*LISTED ENTRIES:*
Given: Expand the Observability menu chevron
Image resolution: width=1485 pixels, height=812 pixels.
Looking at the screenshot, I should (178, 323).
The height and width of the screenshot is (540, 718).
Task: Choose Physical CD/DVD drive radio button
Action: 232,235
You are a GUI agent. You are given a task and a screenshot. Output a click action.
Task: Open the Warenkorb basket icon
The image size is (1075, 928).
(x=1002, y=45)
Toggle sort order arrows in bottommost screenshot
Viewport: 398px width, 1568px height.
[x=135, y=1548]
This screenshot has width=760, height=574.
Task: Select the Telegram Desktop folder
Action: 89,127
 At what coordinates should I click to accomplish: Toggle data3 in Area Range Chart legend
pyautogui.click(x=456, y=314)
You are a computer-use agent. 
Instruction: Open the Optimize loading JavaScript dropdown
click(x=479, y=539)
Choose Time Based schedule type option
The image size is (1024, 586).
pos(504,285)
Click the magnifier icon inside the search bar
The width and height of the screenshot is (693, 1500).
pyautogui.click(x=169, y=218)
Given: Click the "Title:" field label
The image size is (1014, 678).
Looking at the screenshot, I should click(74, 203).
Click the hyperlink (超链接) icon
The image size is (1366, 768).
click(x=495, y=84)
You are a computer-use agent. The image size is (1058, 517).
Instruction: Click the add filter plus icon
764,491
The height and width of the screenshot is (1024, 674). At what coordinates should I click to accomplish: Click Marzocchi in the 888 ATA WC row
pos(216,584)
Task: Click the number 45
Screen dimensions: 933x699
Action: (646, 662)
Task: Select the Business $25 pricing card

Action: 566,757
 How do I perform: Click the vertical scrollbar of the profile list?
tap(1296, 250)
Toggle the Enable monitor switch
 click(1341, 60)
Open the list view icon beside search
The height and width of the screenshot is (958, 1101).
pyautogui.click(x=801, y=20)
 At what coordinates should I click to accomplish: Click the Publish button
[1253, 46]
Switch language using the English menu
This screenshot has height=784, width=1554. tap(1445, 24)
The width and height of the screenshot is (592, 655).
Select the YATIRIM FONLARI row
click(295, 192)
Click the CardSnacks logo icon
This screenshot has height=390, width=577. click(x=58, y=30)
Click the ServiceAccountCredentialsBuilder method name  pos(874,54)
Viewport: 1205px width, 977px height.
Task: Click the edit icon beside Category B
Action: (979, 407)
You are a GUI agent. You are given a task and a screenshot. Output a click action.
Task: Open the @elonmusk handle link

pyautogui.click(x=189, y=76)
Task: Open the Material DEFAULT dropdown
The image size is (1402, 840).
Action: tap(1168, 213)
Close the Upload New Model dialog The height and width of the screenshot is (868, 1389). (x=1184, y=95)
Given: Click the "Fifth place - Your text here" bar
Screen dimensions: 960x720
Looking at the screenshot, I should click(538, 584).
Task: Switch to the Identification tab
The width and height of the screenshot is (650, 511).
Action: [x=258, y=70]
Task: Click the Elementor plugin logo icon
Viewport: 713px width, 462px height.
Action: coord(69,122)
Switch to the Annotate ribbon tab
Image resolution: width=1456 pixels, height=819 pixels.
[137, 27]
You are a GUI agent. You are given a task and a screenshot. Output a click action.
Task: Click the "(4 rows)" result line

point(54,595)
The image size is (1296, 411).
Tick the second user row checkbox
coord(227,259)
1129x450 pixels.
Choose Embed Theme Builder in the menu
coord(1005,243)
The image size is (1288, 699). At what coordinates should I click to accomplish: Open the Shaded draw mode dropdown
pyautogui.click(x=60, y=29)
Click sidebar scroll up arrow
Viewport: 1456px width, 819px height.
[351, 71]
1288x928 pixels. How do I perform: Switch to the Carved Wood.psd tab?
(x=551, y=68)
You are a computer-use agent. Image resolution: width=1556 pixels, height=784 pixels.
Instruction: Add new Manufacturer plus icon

*YOUR OBJECTIVE:* Rewrite all the records above, changing "magnifier icon" to "magnifying glass icon" wherever it occurs and leaving everything else unchanged.

*RESULT OF THIS EXERCISE:*
Given: Expand the Observability menu chevron
Image resolution: width=1485 pixels, height=812 pixels.
Looking at the screenshot, I should (178, 323).
The height and width of the screenshot is (540, 718).
Task: Choose Physical CD/DVD drive radio button
Action: 232,235
You are a GUI agent. You are given a task and a screenshot. Output a click action.
Task: Open the Warenkorb basket icon
The image size is (1075, 928).
(x=1002, y=45)
Toggle sort order arrows in bottommost screenshot
Viewport: 398px width, 1568px height.
[x=135, y=1548]
This screenshot has width=760, height=574.
Task: Select the Telegram Desktop folder
Action: 89,127
 At what coordinates should I click to accomplish: Toggle data3 in Area Range Chart legend
pyautogui.click(x=456, y=314)
You are a computer-use agent. 
Instruction: Open the Optimize loading JavaScript dropdown
click(x=479, y=539)
Choose Time Based schedule type option
The image size is (1024, 586).
pos(504,285)
Click the magnifying glass icon inside the search bar
The width and height of the screenshot is (693, 1500).
pyautogui.click(x=169, y=218)
Given: Click the "Title:" field label
The image size is (1014, 678).
Looking at the screenshot, I should click(74, 203).
Click the hyperlink (超链接) icon
The image size is (1366, 768).
click(x=495, y=84)
You are a computer-use agent. The image size is (1058, 517).
Instruction: Click the add filter plus icon
764,491
The height and width of the screenshot is (1024, 674). At what coordinates should I click to accomplish: Click Marzocchi in the 888 ATA WC row
pos(216,584)
Task: Click the number 45
Screen dimensions: 933x699
Action: (646, 662)
Task: Select the Business $25 pricing card

Action: 566,757
 How do I perform: Click the vertical scrollbar of the profile list?
tap(1296, 250)
Toggle the Enable monitor switch
 click(1341, 60)
Open the list view icon beside search
The height and width of the screenshot is (958, 1101).
pyautogui.click(x=801, y=20)
 At what coordinates should I click to accomplish: Click the Publish button
[1253, 46]
Switch language using the English menu
This screenshot has height=784, width=1554. tap(1445, 24)
The width and height of the screenshot is (592, 655).
Select the YATIRIM FONLARI row
click(295, 192)
Click the CardSnacks logo icon
This screenshot has height=390, width=577. click(x=58, y=30)
Click the ServiceAccountCredentialsBuilder method name  pos(874,54)
Viewport: 1205px width, 977px height.
Task: Click the edit icon beside Category B
Action: (979, 407)
You are a GUI agent. You are given a task and a screenshot. Output a click action.
Task: Open the @elonmusk handle link

pyautogui.click(x=189, y=76)
Task: Open the Material DEFAULT dropdown
The image size is (1402, 840).
Action: tap(1168, 213)
Close the Upload New Model dialog The height and width of the screenshot is (868, 1389). (x=1184, y=95)
Given: Click the "Fifth place - Your text here" bar
Screen dimensions: 960x720
Looking at the screenshot, I should click(538, 584).
Task: Switch to the Identification tab
The width and height of the screenshot is (650, 511).
Action: [x=258, y=70]
Task: Click the Elementor plugin logo icon
Viewport: 713px width, 462px height.
Action: coord(69,122)
Switch to the Annotate ribbon tab
Image resolution: width=1456 pixels, height=819 pixels.
[137, 27]
You are a GUI agent. You are given a task and a screenshot. Output a click action.
Task: Click the "(4 rows)" result line

point(54,595)
The image size is (1296, 411).
Tick the second user row checkbox
coord(227,259)
1129x450 pixels.
Choose Embed Theme Builder in the menu
coord(1005,243)
The image size is (1288, 699). At what coordinates should I click to accomplish: Open the Shaded draw mode dropdown
pyautogui.click(x=60, y=29)
Click sidebar scroll up arrow
Viewport: 1456px width, 819px height.
[351, 71]
1288x928 pixels. How do I perform: Switch to the Carved Wood.psd tab?
(x=551, y=68)
You are a computer-use agent. Image resolution: width=1556 pixels, height=784 pixels.
Instruction: Add new Manufacturer plus icon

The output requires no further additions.